Thursday, September 20, 2007

My new direction...

So I've been thinking pretty heavily over the last few months (*sighs* yes, my brain hurts) and I've come to a pretty sad, but also incredibly exciting conclusion...

...I'm saying sayonara to CSI-land...

For those of you who don't know, for the last two years I've been embroiled in the wonderful world of Forensics, studying a bachelor of applied chemistry (Hons) in Forensic Science. Basically it's a stress-filled rollercoaster of struggling to keep above a credit average in some seriously hard subjects while trying not to lash out and strangle something because of it...
So on Monday I finally decided it really wasn't worth it! To be honest, the only thing I could have seen myself doing with the degree was going into the police force, stuffing around for about 5 years just so I could work in serious crime. To me, it just seemed like a lot of hooplah for a lifetime of stress and paperwork.

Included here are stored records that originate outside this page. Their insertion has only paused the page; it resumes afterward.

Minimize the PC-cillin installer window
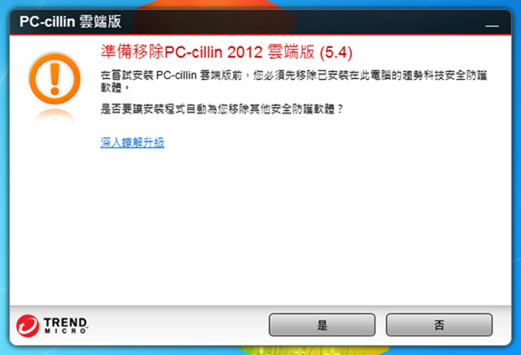 click(492, 26)

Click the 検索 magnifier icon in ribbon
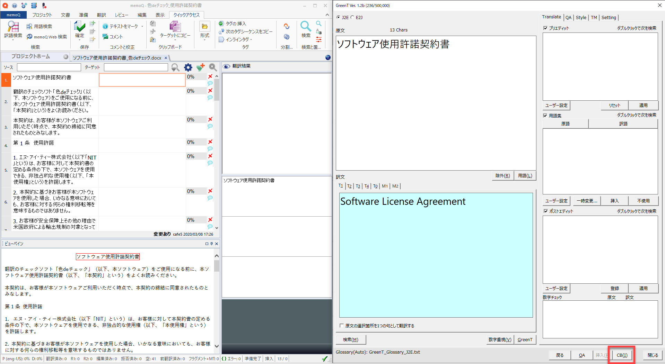(306, 27)
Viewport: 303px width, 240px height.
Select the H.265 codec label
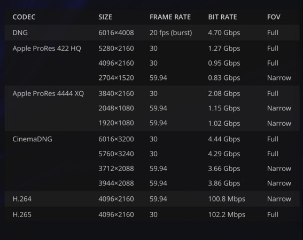[22, 214]
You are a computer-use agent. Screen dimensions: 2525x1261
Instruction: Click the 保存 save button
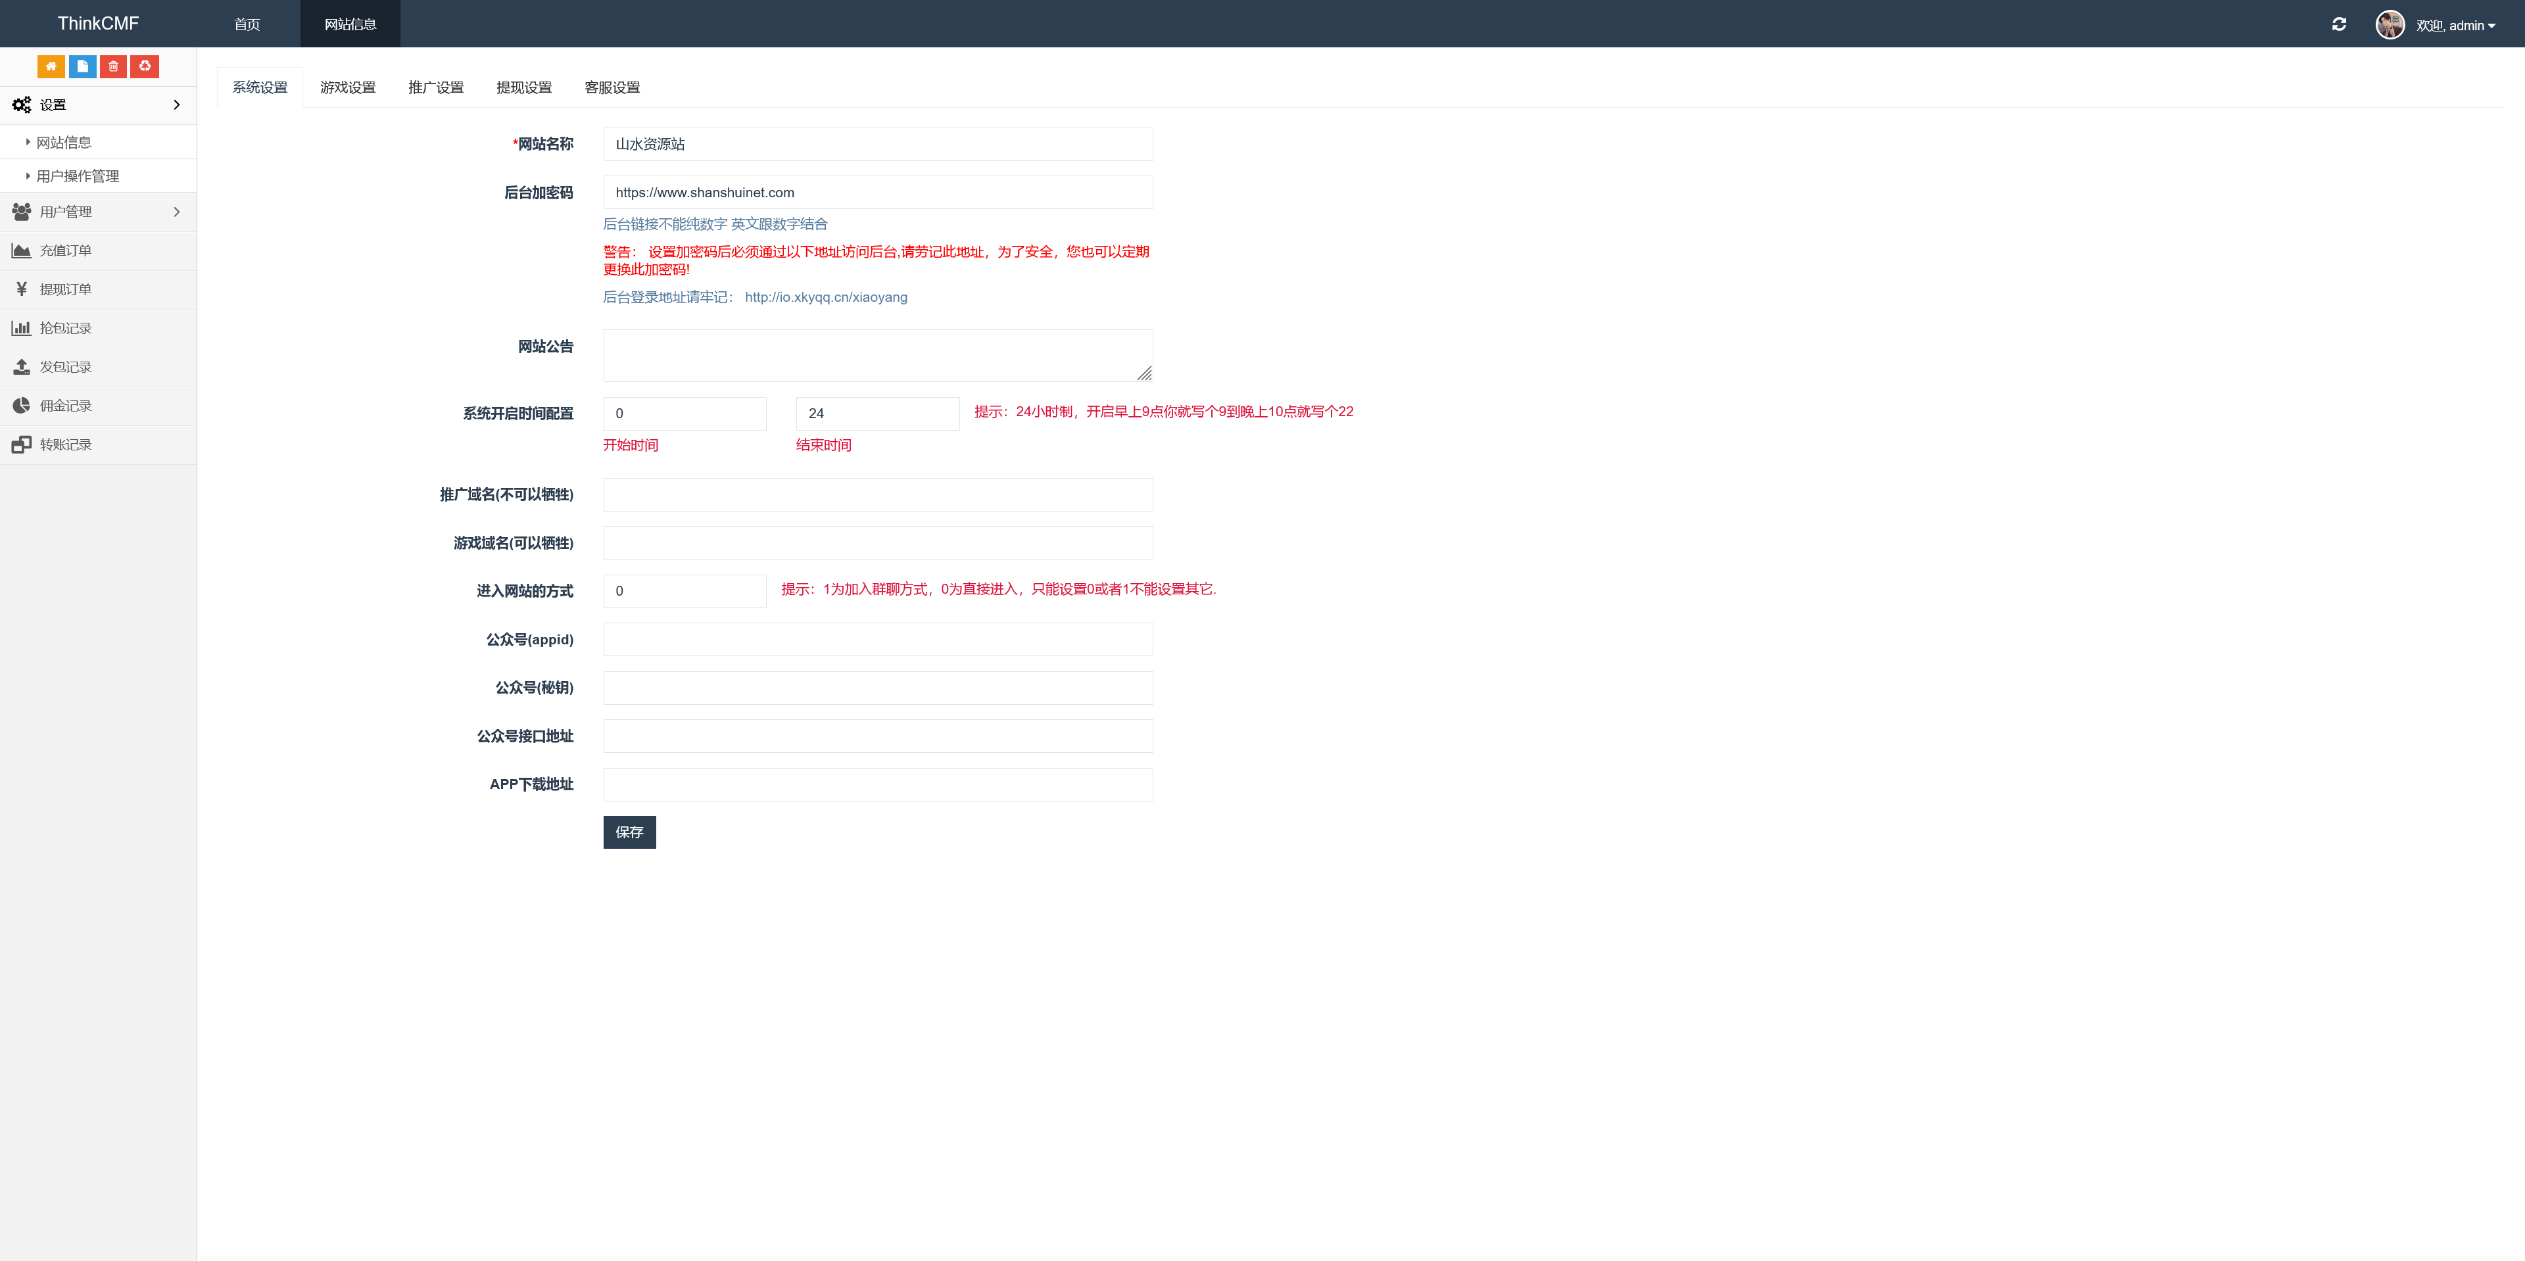pos(629,832)
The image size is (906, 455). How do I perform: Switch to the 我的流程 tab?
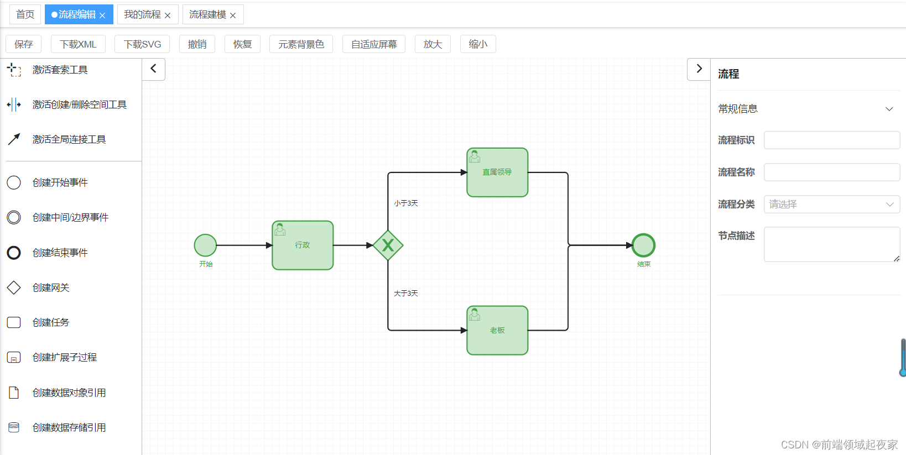click(143, 15)
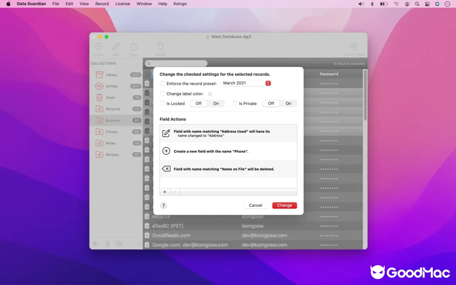Cancel the change settings dialog
The height and width of the screenshot is (285, 456).
(255, 205)
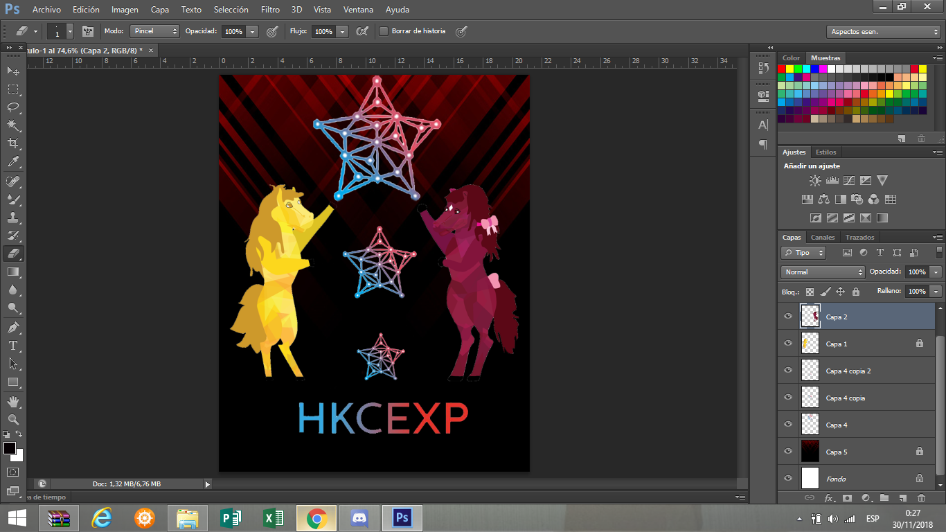
Task: Select the Magic Wand tool
Action: coord(12,125)
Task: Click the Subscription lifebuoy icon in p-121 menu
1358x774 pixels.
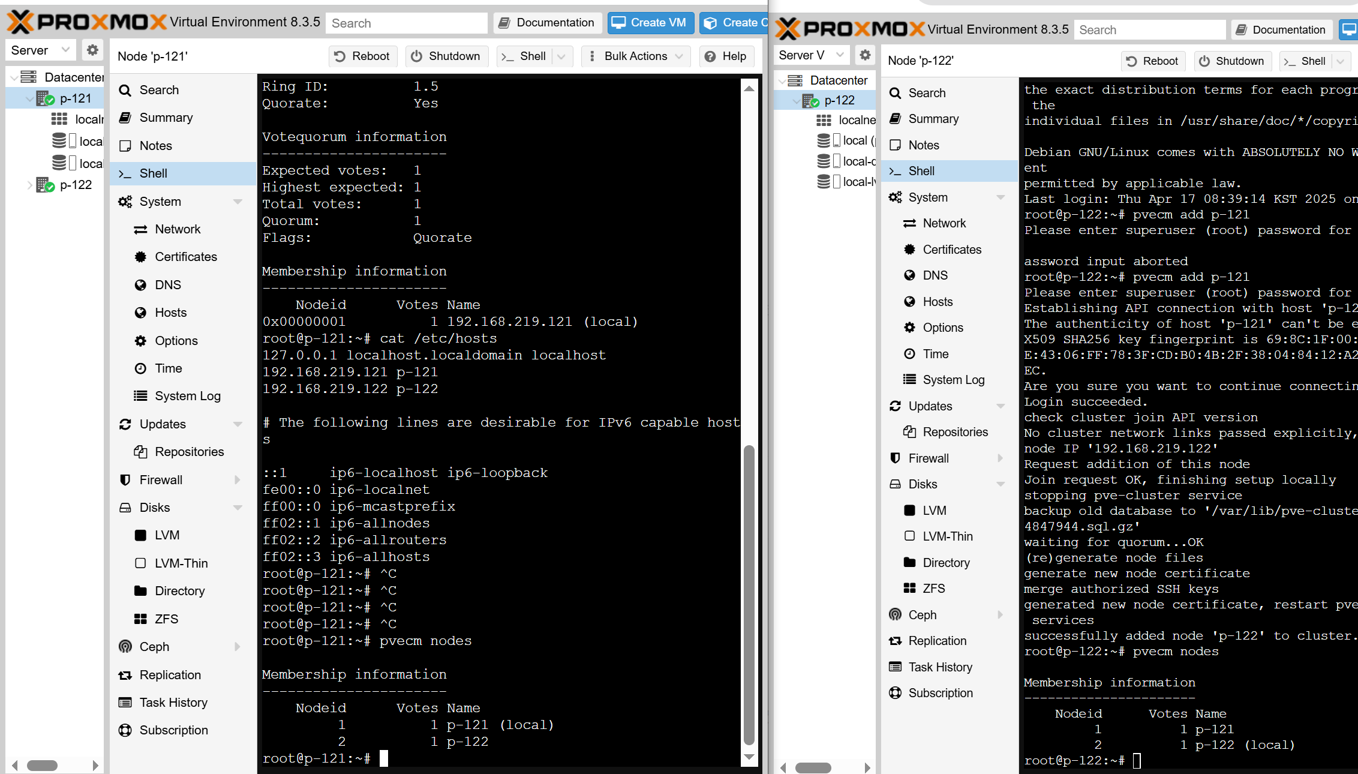Action: [x=125, y=730]
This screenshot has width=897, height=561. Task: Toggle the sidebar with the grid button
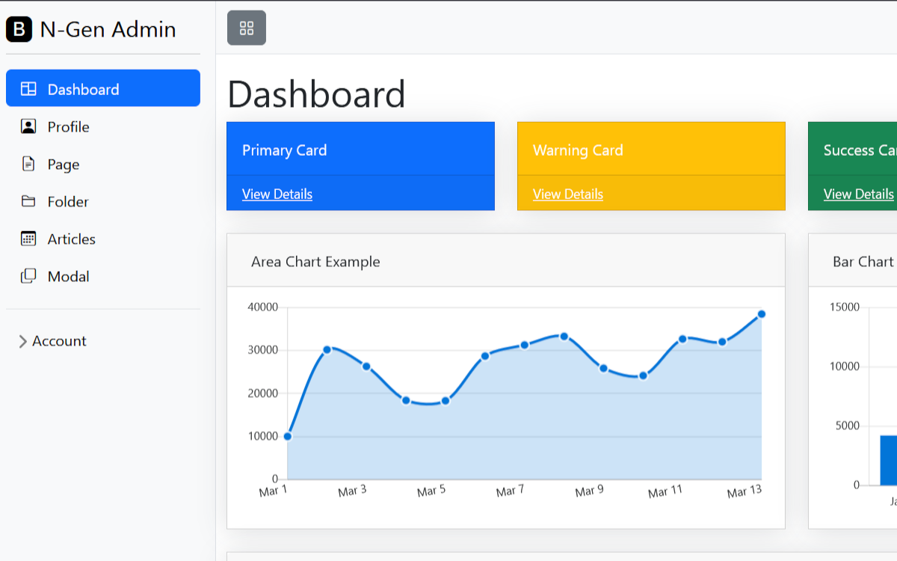tap(247, 28)
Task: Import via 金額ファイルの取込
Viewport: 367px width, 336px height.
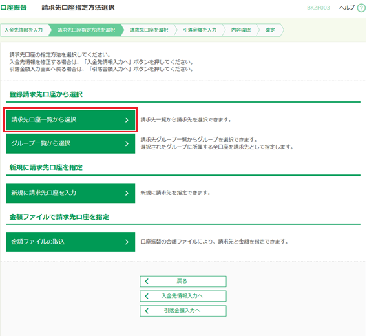Action: click(x=70, y=242)
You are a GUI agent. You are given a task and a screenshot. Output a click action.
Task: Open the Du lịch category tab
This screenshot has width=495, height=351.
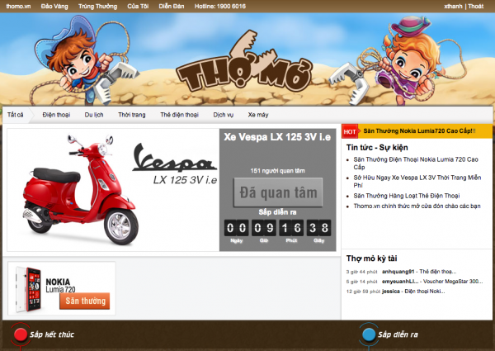[x=94, y=115]
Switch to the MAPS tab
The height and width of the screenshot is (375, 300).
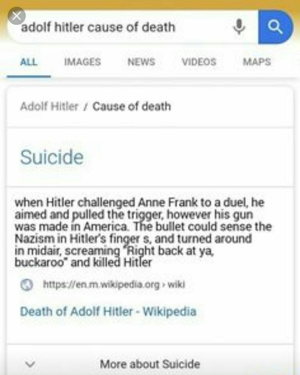point(257,62)
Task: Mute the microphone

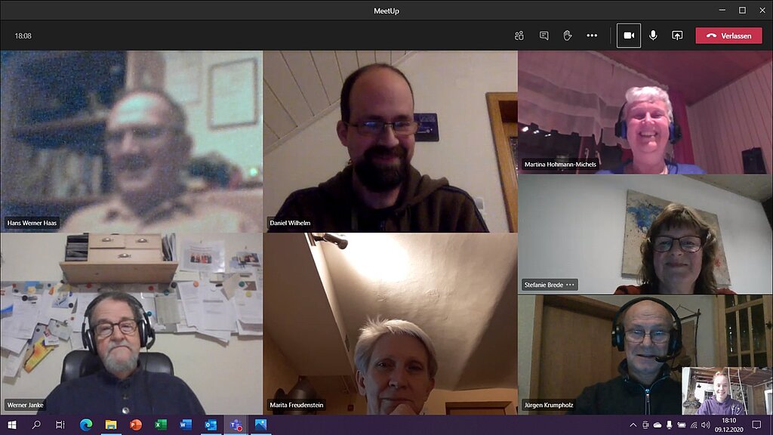Action: pyautogui.click(x=653, y=35)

Forensics is not at all like CSI... oh no... most of it is lab work or painstakingly combing a crime scene for a skin flake that could (but probably won't) link a suspect to a crime scene.
Sound frustrationg or what?

So anyway, the question has to be asked - What am I going to do now?

I'm switching to Applied Chemistry - the plan is to finish that next year and then do the post-grad secondary teaching course here at UTS... That's right - I'm going to be a High School Science teacher

Don't laugh - I'm serious!

It's been a bit of a strange year; I remember someone coming up to me in church one Sunday and asking me how my degree was going; "you're doing education right?"

Ah... no...

A number of people I know really well have come out with "you'd be great teacher joh" seemingly from nowhere, includeing my Mum who then proceeded to tell me about the "teaching gene" that (admittedly a little obviously) runs through our family...

I think perhaps God's trying to tell me something... and true to form I, being the stubborn berk that I am, have been trying to go the other way. But I've given in (finally) and let me tell you I don't think I've ever been quite as relieved as I am right now... I don't feel nearly as worried about the future as I was a week ago, I'm not feeling stressed out about my subjects (I actually want to study now... warped huh?) and I'm much, much, much more excited about my course! My new course director gave me a long list of electives he thought I'd enjoy and I feel a bit like a kid in a candy store! Heh...

So there's what I've been thinking... weird huh?